Segment Start: RECORDS
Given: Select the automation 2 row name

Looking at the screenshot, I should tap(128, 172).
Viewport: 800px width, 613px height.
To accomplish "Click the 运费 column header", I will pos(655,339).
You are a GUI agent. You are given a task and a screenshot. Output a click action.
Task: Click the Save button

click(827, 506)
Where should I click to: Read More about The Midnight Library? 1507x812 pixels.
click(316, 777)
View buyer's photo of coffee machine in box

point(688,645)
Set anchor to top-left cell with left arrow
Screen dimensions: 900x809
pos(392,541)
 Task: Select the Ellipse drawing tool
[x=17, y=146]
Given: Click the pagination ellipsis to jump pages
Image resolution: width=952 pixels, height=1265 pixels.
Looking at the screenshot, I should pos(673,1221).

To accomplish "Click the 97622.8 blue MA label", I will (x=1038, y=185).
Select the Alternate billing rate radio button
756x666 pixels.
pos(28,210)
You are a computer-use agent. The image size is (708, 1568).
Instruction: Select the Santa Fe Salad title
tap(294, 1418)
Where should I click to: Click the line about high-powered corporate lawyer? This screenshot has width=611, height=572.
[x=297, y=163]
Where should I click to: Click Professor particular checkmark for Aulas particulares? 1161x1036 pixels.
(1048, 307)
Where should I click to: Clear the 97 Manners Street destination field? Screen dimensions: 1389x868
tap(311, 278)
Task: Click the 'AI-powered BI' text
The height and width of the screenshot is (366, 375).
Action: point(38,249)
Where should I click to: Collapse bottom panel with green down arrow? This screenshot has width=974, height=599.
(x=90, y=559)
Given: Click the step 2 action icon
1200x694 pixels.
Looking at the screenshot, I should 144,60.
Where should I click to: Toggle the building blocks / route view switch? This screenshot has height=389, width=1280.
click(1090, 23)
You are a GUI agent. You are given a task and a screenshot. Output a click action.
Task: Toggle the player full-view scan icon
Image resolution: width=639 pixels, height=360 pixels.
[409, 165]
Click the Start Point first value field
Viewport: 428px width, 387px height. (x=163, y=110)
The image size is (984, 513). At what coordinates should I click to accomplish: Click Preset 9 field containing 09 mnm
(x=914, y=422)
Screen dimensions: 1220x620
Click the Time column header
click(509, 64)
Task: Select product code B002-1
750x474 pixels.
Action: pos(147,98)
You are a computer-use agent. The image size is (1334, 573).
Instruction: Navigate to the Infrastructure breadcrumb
Segment End: RECORDS
PROBLEM STATEMENT |
Transcribe all records exactly as written.

TASK ANSWER |
Given: Select the automation 2 row name

Looking at the screenshot, I should tap(128, 172).
Viewport: 800px width, 613px height.
To accomplish "Click the 运费 column header", I will pos(655,339).
You are a GUI agent. You are given a task and a screenshot. Output a click action.
Task: Click the Save button

click(827, 506)
Where should I click to: Read More about The Midnight Library? 1507x812 pixels.
click(316, 777)
View buyer's photo of coffee machine in box

point(688,645)
Set anchor to top-left cell with left arrow
Screen dimensions: 900x809
pos(392,541)
 Task: Select the Ellipse drawing tool
[x=17, y=146]
Given: Click the pagination ellipsis to jump pages
Image resolution: width=952 pixels, height=1265 pixels.
Looking at the screenshot, I should pos(673,1221).

To accomplish "Click the 97622.8 blue MA label", I will (x=1038, y=185).
Select the Alternate billing rate radio button
756x666 pixels.
pos(28,210)
You are a computer-use agent. The image size is (708, 1568).
Instruction: Select the Santa Fe Salad title
tap(294, 1418)
Where should I click to: Click the line about high-powered corporate lawyer? This screenshot has width=611, height=572.
[x=297, y=163]
Where should I click to: Click Professor particular checkmark for Aulas particulares? 1161x1036 pixels.
(1048, 307)
Where should I click to: Clear the 97 Manners Street destination field? Screen dimensions: 1389x868
tap(311, 278)
Task: Click the 'AI-powered BI' text
The height and width of the screenshot is (366, 375).
Action: point(38,249)
Where should I click to: Collapse bottom panel with green down arrow? This screenshot has width=974, height=599.
(x=90, y=559)
Given: Click the step 2 action icon
1200x694 pixels.
Looking at the screenshot, I should 144,60.
Where should I click to: Toggle the building blocks / route view switch? This screenshot has height=389, width=1280.
click(1090, 23)
You are a GUI agent. You are given a task and a screenshot. Output a click action.
Task: Toggle the player full-view scan icon
Image resolution: width=639 pixels, height=360 pixels.
[409, 165]
Click the Start Point first value field
Viewport: 428px width, 387px height. (x=163, y=110)
The image size is (984, 513). At what coordinates should I click to accomplish: Click Preset 9 field containing 09 mnm
(x=914, y=422)
Screen dimensions: 1220x620
Click the Time column header
click(509, 64)
Task: Select product code B002-1
750x474 pixels.
Action: pos(147,98)
You are a computer-use agent. The image size is (1334, 573).
Instruction: Navigate to the Infrastructure breadcrumb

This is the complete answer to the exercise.